[Goal of the exercise]: Reproduce the following lines verbatim, omitting the pictures from your output.

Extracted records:
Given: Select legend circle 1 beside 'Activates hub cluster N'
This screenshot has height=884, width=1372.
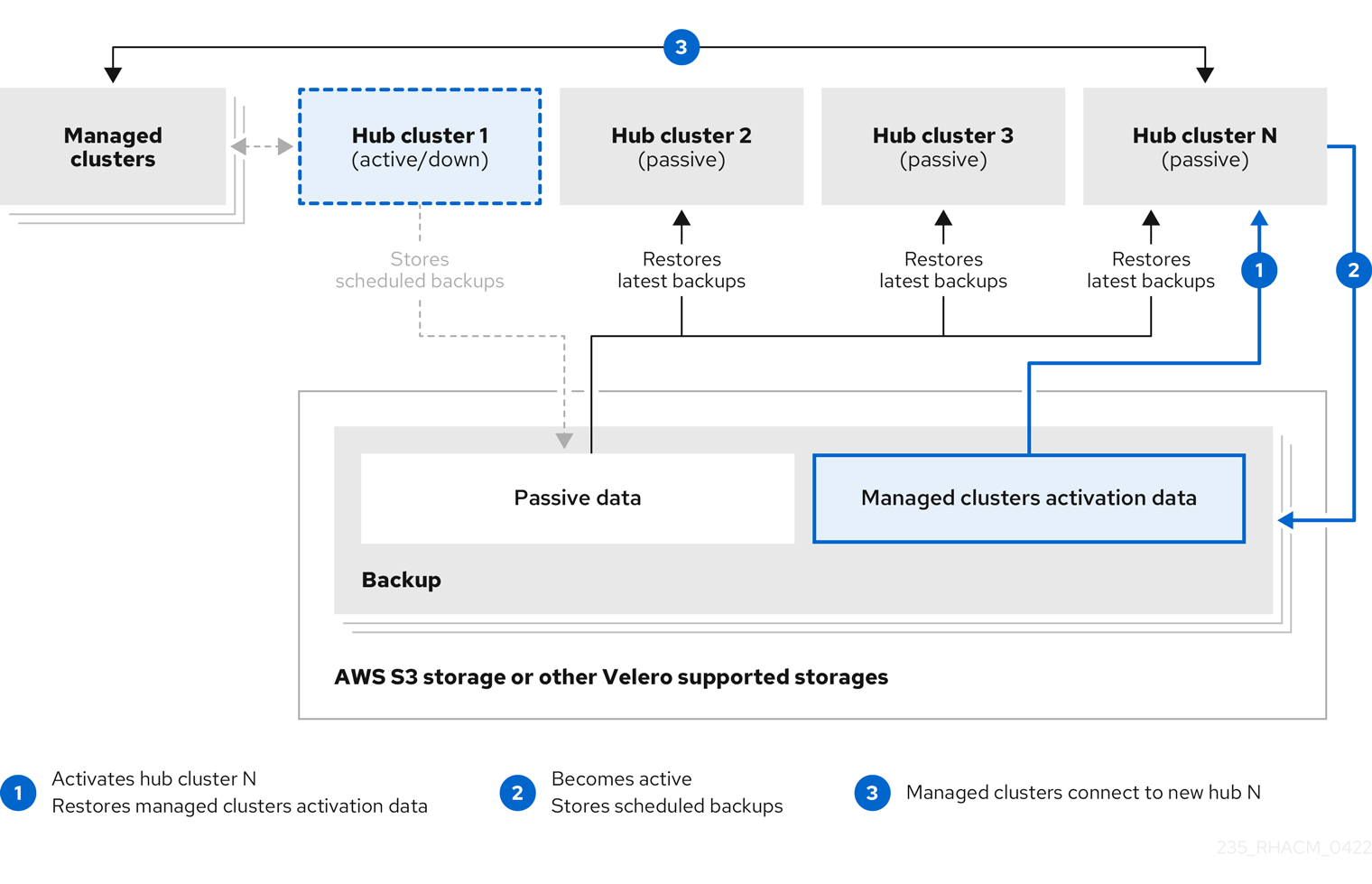Looking at the screenshot, I should pos(18,793).
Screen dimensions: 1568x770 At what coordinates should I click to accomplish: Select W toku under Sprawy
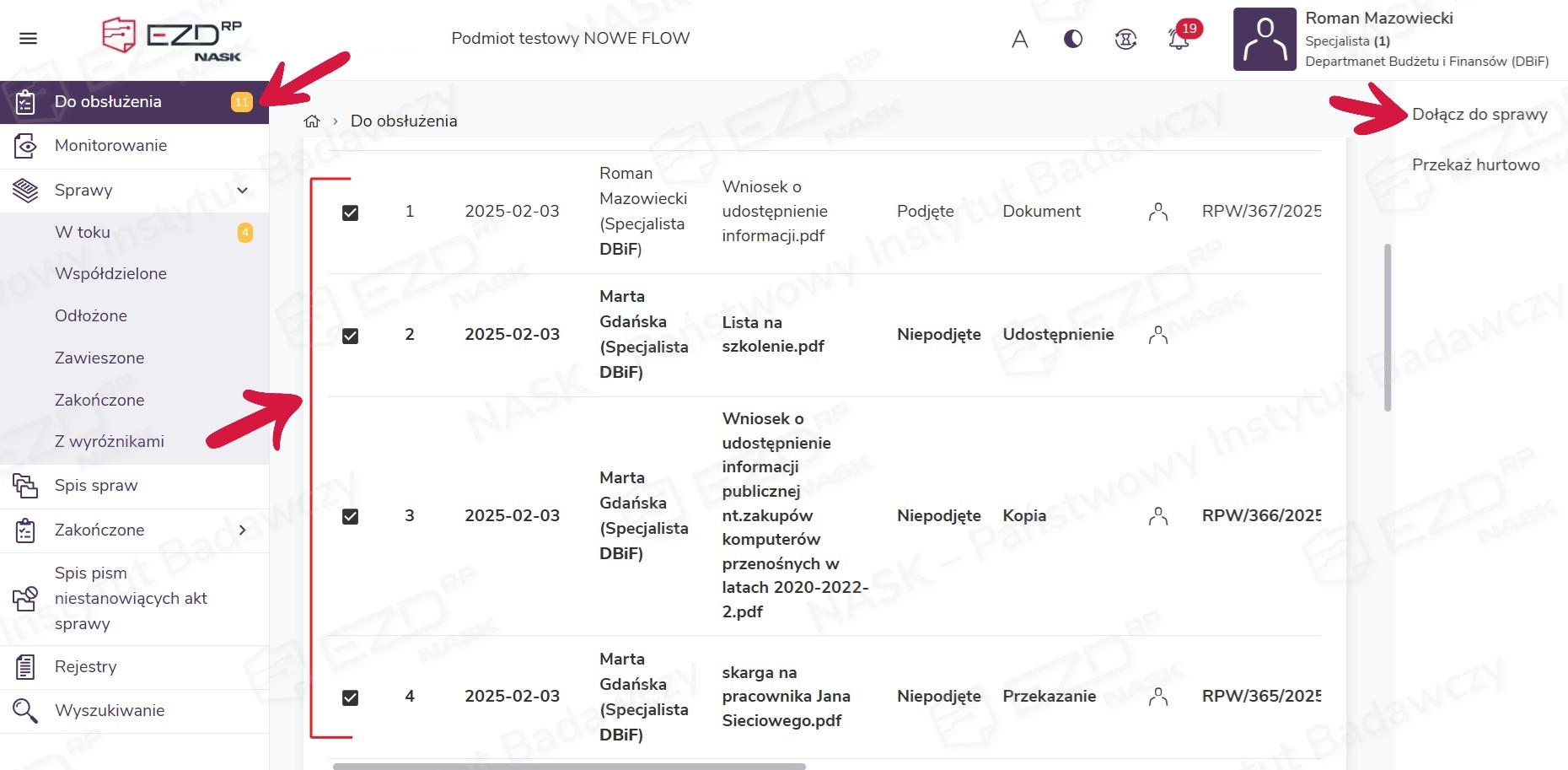tap(83, 233)
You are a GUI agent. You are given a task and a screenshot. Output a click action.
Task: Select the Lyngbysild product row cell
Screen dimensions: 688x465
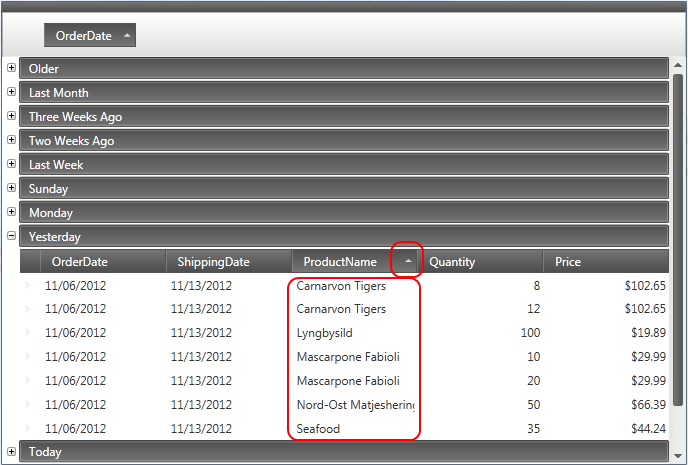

[Expected answer]:
Given: Select legend circle 1 beside 'Activates hub cluster N'
This screenshot has height=884, width=1372.
Looking at the screenshot, I should pos(18,793).
Screen dimensions: 1568x770 At what coordinates should I click to accomplish: Select W toku under Sprawy
tap(83, 233)
You are a GUI agent. You are given a task and a screenshot. Output a click action.
Task: Select the Lyngbysild product row cell
Screen dimensions: 688x465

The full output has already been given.